=== ABOUT THIS TASK ===
Print each line once more, unchanged, from the line holding "You are a computer-use agent. This" to the end of the listing below.

──────── DATA TO USE ────────

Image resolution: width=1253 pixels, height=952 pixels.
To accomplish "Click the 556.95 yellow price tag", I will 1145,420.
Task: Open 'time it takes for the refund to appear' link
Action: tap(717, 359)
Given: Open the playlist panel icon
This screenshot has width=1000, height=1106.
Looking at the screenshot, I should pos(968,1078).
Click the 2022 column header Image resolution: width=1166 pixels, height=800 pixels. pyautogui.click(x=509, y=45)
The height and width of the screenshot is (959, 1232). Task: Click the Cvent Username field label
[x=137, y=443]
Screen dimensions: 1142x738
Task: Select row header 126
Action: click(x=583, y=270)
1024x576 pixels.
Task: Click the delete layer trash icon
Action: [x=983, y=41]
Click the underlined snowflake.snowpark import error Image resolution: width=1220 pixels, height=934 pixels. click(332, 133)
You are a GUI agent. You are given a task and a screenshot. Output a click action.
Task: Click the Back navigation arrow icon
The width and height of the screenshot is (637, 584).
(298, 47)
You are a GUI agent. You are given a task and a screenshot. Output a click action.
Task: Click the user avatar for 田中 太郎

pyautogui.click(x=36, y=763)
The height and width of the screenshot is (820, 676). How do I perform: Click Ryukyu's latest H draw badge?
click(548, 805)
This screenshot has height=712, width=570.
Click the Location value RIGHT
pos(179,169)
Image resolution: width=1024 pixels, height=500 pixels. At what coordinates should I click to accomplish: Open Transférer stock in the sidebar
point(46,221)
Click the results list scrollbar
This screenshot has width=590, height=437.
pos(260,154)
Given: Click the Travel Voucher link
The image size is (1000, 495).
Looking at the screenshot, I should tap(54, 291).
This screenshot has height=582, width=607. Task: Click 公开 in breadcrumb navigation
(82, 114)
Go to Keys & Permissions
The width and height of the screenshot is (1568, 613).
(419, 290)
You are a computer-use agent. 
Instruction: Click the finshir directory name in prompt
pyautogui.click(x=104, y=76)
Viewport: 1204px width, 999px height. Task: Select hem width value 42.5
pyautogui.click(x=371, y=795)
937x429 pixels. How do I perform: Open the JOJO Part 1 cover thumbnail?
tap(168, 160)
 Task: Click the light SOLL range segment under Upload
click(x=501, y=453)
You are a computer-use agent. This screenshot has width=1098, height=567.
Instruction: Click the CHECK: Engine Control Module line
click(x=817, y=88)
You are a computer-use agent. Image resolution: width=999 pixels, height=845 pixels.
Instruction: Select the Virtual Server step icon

────────

=== RESPONSE BOX ===
You are a computer-use agent. This screenshot has width=1098, height=567.
Instruction: Click the CHECK: Engine Control Module line
click(x=817, y=88)
You are a computer-use agent. Image resolution: width=999 pixels, height=845 pixels.
Instruction: Select the Virtual Server step icon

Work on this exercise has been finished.